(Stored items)
-- -- --
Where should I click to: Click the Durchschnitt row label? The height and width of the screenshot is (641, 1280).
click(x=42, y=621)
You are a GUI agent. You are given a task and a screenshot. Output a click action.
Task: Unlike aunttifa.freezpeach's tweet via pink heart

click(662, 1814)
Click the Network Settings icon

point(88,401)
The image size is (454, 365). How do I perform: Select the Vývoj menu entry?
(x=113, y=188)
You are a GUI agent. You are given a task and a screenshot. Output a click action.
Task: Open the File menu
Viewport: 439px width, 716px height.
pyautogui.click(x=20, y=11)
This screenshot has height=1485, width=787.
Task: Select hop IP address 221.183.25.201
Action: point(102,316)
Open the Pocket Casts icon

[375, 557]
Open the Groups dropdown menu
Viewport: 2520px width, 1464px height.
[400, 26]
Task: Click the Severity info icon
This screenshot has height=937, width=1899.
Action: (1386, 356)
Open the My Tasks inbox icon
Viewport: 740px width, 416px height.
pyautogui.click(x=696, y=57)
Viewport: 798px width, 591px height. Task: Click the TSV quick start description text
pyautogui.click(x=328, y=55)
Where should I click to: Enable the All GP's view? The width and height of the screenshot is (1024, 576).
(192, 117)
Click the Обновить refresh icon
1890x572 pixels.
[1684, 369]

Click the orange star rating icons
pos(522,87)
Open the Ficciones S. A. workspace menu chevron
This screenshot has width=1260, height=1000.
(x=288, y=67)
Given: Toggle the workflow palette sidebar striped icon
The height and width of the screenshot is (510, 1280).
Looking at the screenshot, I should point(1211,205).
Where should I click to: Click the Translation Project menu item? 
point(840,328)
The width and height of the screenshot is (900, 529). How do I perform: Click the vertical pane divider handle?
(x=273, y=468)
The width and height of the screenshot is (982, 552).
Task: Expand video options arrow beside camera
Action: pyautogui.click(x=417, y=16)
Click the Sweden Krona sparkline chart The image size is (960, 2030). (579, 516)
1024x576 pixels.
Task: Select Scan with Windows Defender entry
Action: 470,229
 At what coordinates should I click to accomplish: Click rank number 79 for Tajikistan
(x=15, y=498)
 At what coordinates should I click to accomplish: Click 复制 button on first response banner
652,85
-- -- --
[DIRECTIONS]: Find where "Task: Click the Severity info icon" occurs in the data, and please write out that line through the last line exactly, with nothing else.

[RESULT BELOW]:
Task: Click the Severity info icon
This screenshot has height=937, width=1899.
Action: (1386, 356)
Open the My Tasks inbox icon
Viewport: 740px width, 416px height.
pyautogui.click(x=696, y=57)
Viewport: 798px width, 591px height. Task: Click the TSV quick start description text
pyautogui.click(x=328, y=55)
Where should I click to: Enable the All GP's view? The width and height of the screenshot is (1024, 576).
(192, 117)
Click the Обновить refresh icon
1890x572 pixels.
[1684, 369]

Click the orange star rating icons
pos(522,87)
Open the Ficciones S. A. workspace menu chevron
This screenshot has width=1260, height=1000.
(x=288, y=67)
Given: Toggle the workflow palette sidebar striped icon
The height and width of the screenshot is (510, 1280).
Looking at the screenshot, I should point(1211,205).
Where should I click to: Click the Translation Project menu item? 
point(840,328)
The width and height of the screenshot is (900, 529). How do I perform: Click the vertical pane divider handle?
(x=273, y=468)
The width and height of the screenshot is (982, 552).
Task: Expand video options arrow beside camera
Action: pyautogui.click(x=417, y=16)
Click the Sweden Krona sparkline chart The image size is (960, 2030). (579, 516)
1024x576 pixels.
Task: Select Scan with Windows Defender entry
Action: 470,229
 At what coordinates should I click to accomplish: Click rank number 79 for Tajikistan
(x=15, y=498)
 At what coordinates should I click to accomplish: Click 复制 button on first response banner
652,85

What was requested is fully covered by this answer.